The upper two layers are the most difficult ones to verify because there their specifications are incomplete, non-existent, or rapidly evolving. The top layer consists of code written for a specific research project, with the goal of computing something that has never been computed before. It is also unlikely to be reused without modification. This makes it impossible to apply standard testing procedures. Moreover, quite often this top layer consists of scripts that launch executables written independently and in distinct programming languages, making it difficult to exploit language-centric verification approaches such as static type checking.
One level below, there is a more stable layer of domain-specific tools, which are developed by and for communities of scientists whose sizes range from one to a hundred research groups. In fundamental research, where models and methods evolve rapidly, this domain-specific software is almost as difficult to verify as the project-specific layer. Moreover, it is typically developed by scientists with little or no training in software engineering.
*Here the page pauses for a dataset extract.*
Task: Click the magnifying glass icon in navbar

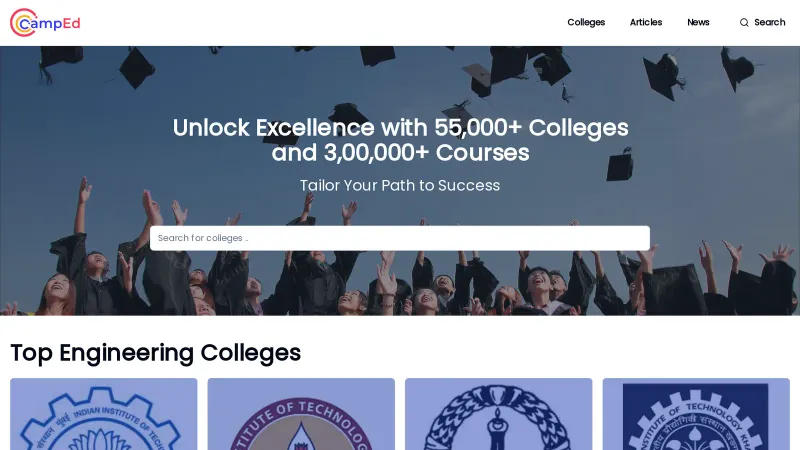Action: 744,22
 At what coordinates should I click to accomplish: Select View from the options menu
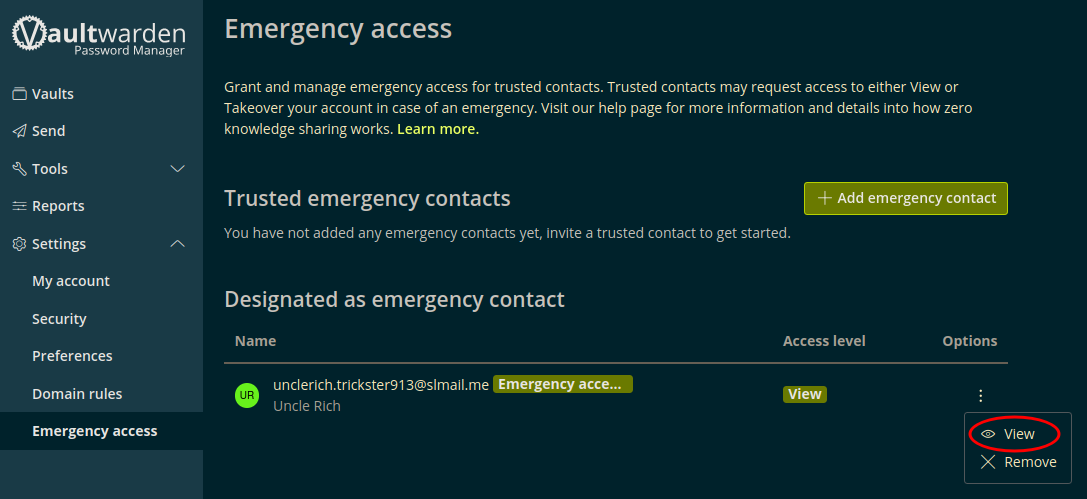[1017, 434]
For many years, verification and validation of domain-specific tools was very uncommon in fundamental research. Today, widely used community-supported software packages use quality assurance techniques such as unit testing and sometimes continuous integration. However, the scientific validity of the software is still not systematically evaluated, and it is not even clear how that could be achieved. Journals dedicated to the publication of scientific software such as the Journal of Open Source Software (https://joss.theoj.org/; Smith et al., 2017) or the Journal of Open Research Software (https://openresearchsoftware.metajnl.com/) do not even ask reviewers to comment on scientific correctness because such a request would be unreasonable given the current state of the art.
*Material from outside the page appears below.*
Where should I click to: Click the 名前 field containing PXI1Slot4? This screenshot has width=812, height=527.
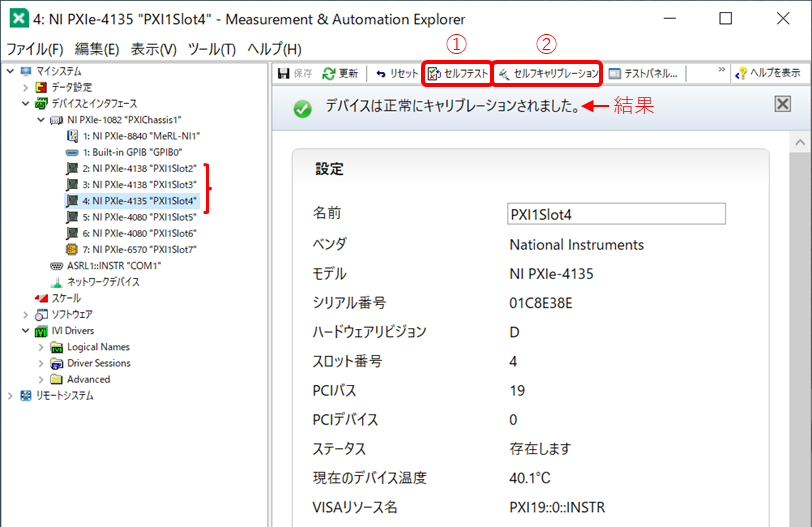click(616, 214)
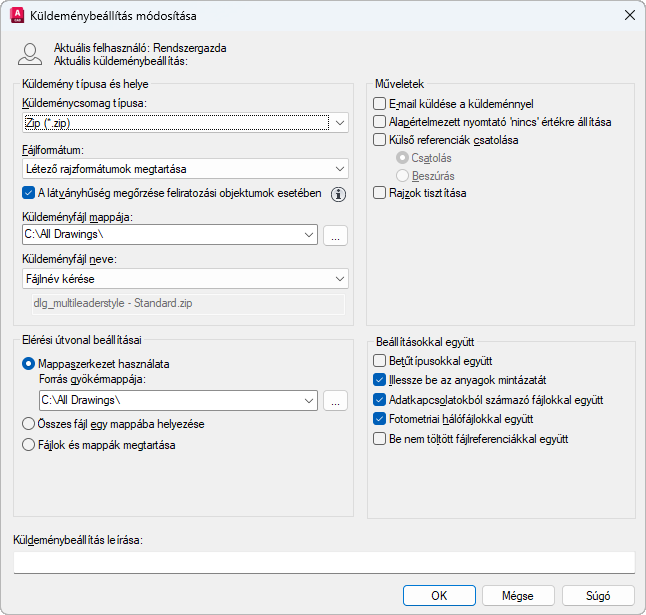This screenshot has width=646, height=615.
Task: Expand the Forrás gyökérmappája path dropdown
Action: pos(308,400)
Obstacles to Verifiability in Computer-Aided Research
The review of the state of the art in the last section shows that verification in computational science is currently focused on software, using software engineering techniques such as testing or formal verification. These techniques compare the behavior of a piece of software to its specification. Verifying computer-aided research also requires the verification of the specification in the context of the scientific question being examined. This raises the question of what that specification actually is, given that clearly identified formal specifications are very rare in most domains of research.
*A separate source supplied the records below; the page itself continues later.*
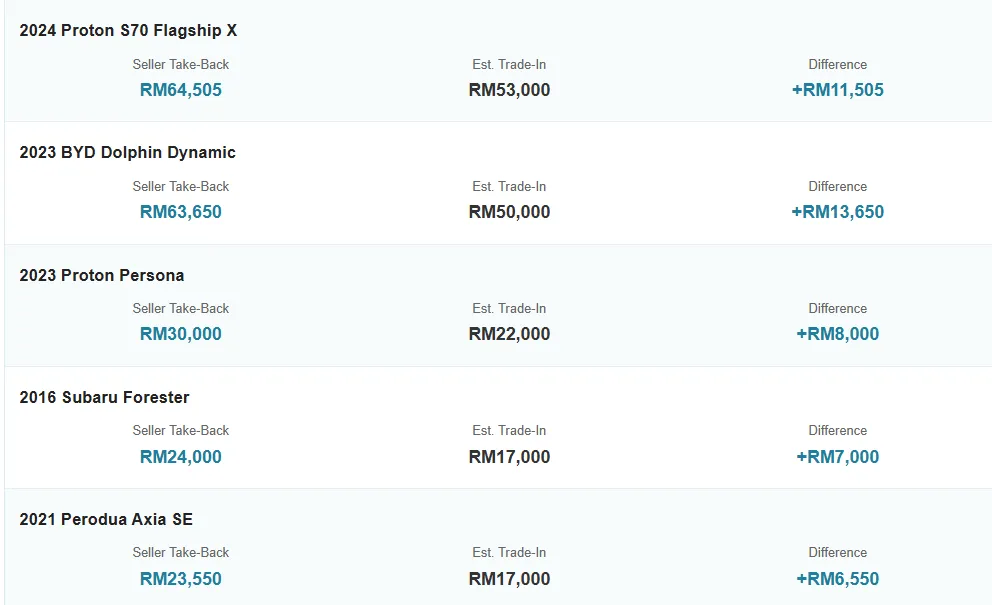
Task: Click Seller Take-Back price RM63,650
Action: pyautogui.click(x=181, y=212)
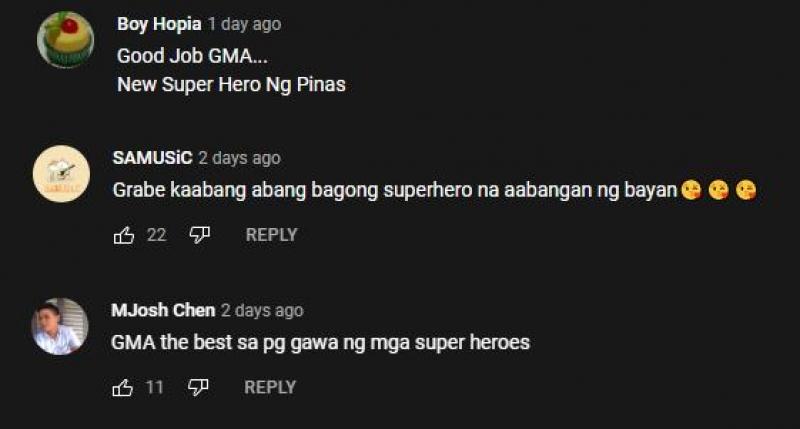This screenshot has width=800, height=429.
Task: Like the MJosh Chen comment
Action: 122,388
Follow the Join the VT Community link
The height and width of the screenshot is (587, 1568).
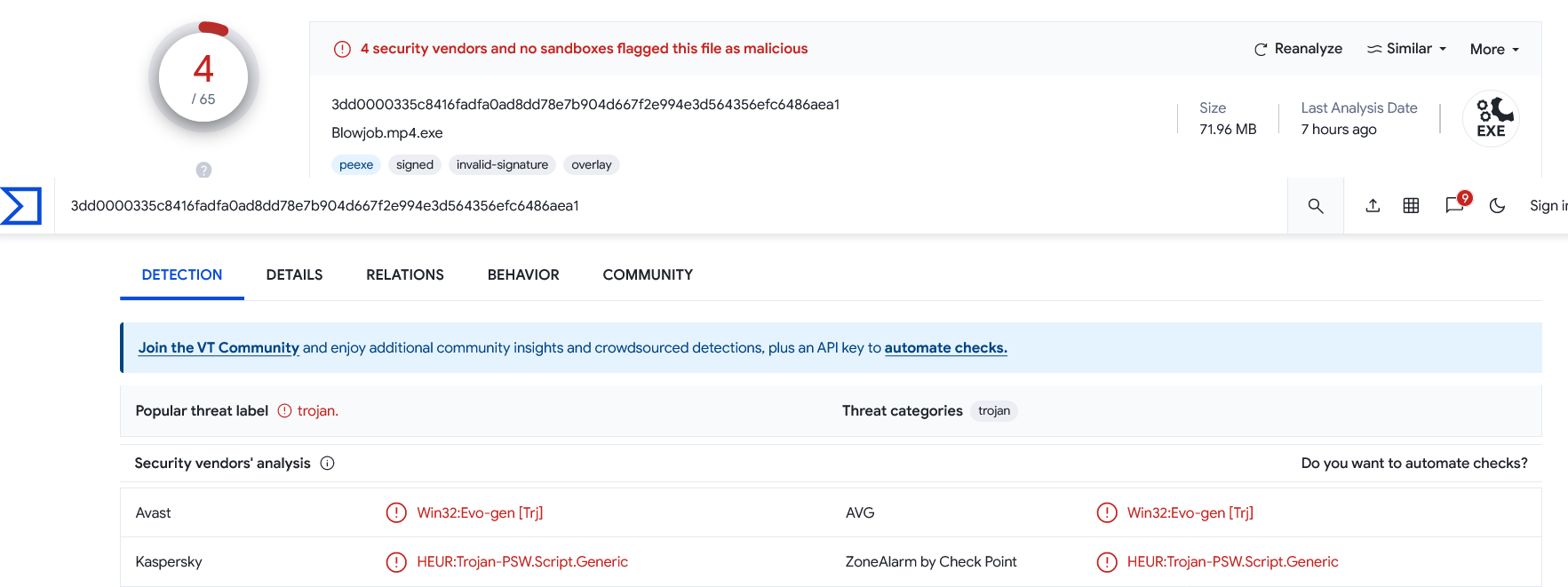pos(219,348)

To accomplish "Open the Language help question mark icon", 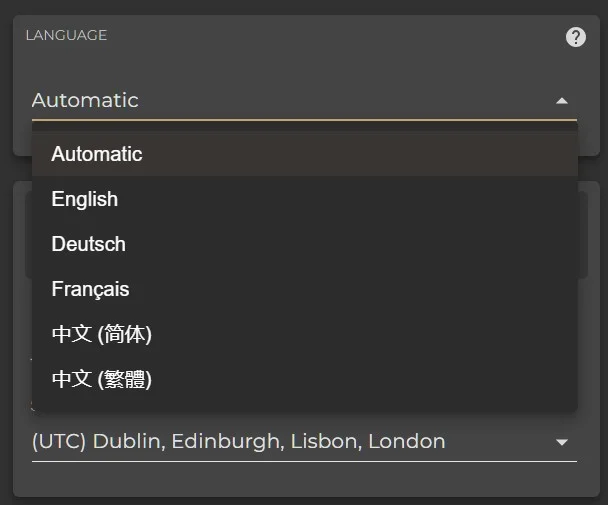I will click(x=575, y=37).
The core of a specification consists of the models and methods that are applied. They are, however, exactly what researchers modify in the course of their work. As a consequence, each computation requires its own ad-hoc specification that combines some established models and methods with some more experimental ones into a whole that is usually too complex to be written down in a useful way. The closest approximation to an informal specification is the journal article that describes the scientific work. An essential part of verification is therefore to check if the computation correctly implements the informal description given in the article, or inversely if the journal article correctly describes what the software does. To understand the challenges of this step, it is useful to take a closer look at the interface between scientific discourse and scientific software.
Informal and formal reasoning in scientific discourse
The main purpose of scientific discourse, whose principal elements today are journal articles and conference presentations, is to communicate new findings in a way that permits peer verification and re-use of the findings in later research. Another category of scientific discourse serves pedagogical purposes: review articles and monographs summarize the state of the art and textbooks teach established scientific knowledge to future generations of scientists. A common aspect of all these writings aimed at experts or future experts is an alternation of informal and formal reasoning. More precisely, formal deductions are embedded in an informal narrative.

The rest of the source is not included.